I completely understand some folks frustrations but in my part of the state the good results from the 13" rule far outweigh any bad.

TH


----------



## Jack's Pocket

I'm through and I killed my first deer 50 years ago.
I am sick of being regulated to death on my own land.
The days on me sitting on the side of a tree for a season hoping to see a shooter are over.
The reg is one of the very reasons I quit as president
of a 6000 acre lease the money out and the headaches
to shoot a doe. I can buy a meat hunt anywhere in Texas cheaper. 
MLD is crooked as a dogs hind leg just like the TPWD appointed commissioners. 
All MLD is about is letting large land owners do what they want to.

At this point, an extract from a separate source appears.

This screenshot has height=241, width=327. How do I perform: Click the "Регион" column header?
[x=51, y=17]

I will spend my money in Ky or Ga. for a deer.


----------



## Woodrow

I think a lot of people need to open their minds when it comes to Antler Restrictions.

Antler Restrictions are a broad attempt to get more age on bucks (and increase hunter awareness). 

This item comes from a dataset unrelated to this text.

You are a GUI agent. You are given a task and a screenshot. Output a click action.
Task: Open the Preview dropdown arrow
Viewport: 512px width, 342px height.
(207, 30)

Harvest regulations set for an entire county will never fit every property within it...period. And even if you narrowed it down further, like sections or units within a county, it still wouldn't fit every property. TPWD obviously understands this, which is where various programs like MLDP (& others) come into play. TPWD gives you an opportunity to nearly set your own regulations, you just have to put forth some effort and prove you know what you're doing/justify what you want to do. The more effort you give, the more flexibility they give. TPWD isn't going to just hand out flexibility to anyone that asks.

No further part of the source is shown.